Muhammad Ehsan Elt Kamil yang artinya Pria baik yang sempurna. Dengan nama Muhammad kami berharap kelak anak kami mendapat syafaat dari Nabi Muhammad SAW, dengan nama Ehsan kami berharap anak kami memiliki akhlak yang baik, sifat, sikap yang baik dan menjadi contoh yang baik kelak buat adik-adiknya dan semoga menjadi contoh buat semua orang.

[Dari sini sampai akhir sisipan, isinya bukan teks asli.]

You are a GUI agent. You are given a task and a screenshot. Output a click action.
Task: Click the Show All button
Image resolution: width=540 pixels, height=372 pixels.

Elt Kamil adalah yang sempurna, semoga apa yang anak kami lakukan atau kerjakan akan mendapat hasil yang sempurna. Muhammad Kebaikan yang Sempurna, nama yang terinspirasi dari kebaikan-kebaikan seluruh keluarga, teman, sahabat dan guru. Kebaikan yang begitu sempurna, dengan tindakan mereka, kasih sayang mereka serta doa-doa mereka. Sehingga aku abadikan ke dalam nama anak pertamaku.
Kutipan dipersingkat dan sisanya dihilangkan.